It all comes down to the first electron
by Staff Writers
Zurich, Switzerland (SPX) Jan 13, 2022
Every living thing requires energy. This is also true of microorganisms. This energy is frequently generated in the cells by respiration, that is by the combustion of organic compounds, in other words: food. During this process, electrons are released which the microorganisms then need to get rid of. In the absence of oxygen, microorganisms can use other methods to do so, including transporting the electrons to minerals outside the cells.
Reduction rates vary considerably.
These extracellular electron shuttles (EES) have been known about for a long time. Until now, however, it has never been clear why their efficiency is so dependent on their structure and the environmental conditions - and why the speed of the iron oxide reduction varies by several orders of magnitude. All attempts to explain the massive efficiency differences on the basis of known parameters such as pH or temperature have failed until now.
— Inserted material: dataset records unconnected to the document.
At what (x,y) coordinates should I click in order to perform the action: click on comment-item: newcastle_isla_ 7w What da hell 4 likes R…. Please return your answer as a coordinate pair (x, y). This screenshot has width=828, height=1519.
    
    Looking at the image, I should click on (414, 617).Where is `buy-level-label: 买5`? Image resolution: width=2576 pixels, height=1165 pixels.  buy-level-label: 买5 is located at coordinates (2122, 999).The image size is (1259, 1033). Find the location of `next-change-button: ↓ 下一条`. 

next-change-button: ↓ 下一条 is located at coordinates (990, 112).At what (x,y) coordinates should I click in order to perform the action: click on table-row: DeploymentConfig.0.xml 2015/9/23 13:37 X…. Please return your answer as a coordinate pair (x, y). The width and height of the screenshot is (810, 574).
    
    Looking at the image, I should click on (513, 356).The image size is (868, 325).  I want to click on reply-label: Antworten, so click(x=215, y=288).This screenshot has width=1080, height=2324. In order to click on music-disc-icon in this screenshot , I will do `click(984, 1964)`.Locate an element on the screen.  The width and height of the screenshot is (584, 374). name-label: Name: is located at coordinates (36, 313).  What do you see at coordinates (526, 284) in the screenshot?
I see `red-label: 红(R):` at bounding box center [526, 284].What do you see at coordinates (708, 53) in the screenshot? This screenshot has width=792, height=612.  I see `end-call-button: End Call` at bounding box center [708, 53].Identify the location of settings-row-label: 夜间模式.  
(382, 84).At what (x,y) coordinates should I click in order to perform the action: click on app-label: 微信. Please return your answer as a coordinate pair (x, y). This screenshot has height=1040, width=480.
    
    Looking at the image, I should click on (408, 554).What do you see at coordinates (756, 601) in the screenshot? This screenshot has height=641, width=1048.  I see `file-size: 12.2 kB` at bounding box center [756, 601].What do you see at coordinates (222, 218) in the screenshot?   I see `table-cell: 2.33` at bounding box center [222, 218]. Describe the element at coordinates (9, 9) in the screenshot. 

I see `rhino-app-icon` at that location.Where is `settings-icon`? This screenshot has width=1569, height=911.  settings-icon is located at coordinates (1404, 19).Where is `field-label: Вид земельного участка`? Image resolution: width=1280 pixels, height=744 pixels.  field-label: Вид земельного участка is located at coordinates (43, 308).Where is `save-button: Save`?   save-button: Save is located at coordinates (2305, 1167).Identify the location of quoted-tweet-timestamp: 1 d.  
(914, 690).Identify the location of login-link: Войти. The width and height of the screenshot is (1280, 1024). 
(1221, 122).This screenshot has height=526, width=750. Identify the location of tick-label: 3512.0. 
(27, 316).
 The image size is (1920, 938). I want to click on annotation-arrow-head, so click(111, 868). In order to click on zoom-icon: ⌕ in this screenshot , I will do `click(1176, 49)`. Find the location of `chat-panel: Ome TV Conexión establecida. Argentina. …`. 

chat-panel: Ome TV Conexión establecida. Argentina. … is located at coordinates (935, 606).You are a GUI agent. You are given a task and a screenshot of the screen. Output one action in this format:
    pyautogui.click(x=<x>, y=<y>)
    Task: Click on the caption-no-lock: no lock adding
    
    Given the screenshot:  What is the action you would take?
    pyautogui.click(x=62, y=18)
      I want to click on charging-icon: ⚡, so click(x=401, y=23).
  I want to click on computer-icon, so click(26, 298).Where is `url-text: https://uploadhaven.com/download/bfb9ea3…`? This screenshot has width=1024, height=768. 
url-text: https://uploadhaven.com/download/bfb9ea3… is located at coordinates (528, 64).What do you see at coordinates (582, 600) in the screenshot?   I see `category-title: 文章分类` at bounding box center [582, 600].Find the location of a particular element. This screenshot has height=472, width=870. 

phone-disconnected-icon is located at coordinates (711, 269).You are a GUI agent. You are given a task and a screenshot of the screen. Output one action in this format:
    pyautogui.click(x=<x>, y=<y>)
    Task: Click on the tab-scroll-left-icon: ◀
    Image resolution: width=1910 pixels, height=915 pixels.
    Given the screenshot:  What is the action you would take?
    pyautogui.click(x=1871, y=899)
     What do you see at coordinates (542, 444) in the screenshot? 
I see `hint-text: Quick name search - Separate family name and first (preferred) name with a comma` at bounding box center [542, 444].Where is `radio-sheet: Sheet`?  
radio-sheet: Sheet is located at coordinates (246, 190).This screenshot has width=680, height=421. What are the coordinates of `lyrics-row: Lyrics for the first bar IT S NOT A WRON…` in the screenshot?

The electrons have to be considered individually
The researchers have shown that the energy difference between the first electron transferred from the EES to the iron oxide determines the iron reduction rate. Using this concept, it is possible to explain the efficiency differences between various EES, even across a sizeable pH range, as well as between two different iron oxides. Michael Sander from the ETH Zurich explains the process with an analogy: "Under many conditions, the first electron is actually very reluctant to leave the EES taxi, but it is pushed out from the back seat, so to speak, by the second electron."
Electron transfer made visible using UV light
The rate of electron transfer from the EES to the iron oxide, and thus the efficiency of the electron transport, can be made visible with UV light. This light is absorbed differently by the EES depending on whether they are underway with or without the two electrons.
Tiny but crucial
This paper is therefore a must-read for anyone working with anaerobically-respiring microorganisms and their carbon exchange. While this step may appear to be a small one, it is nevertheless highly relevant for the understanding of global biogeochemical processes - for example the anaerobic breakdown of organic substances in thawing arctic soilsside, a process in which enormous quantities of climate-critical CO2 are released.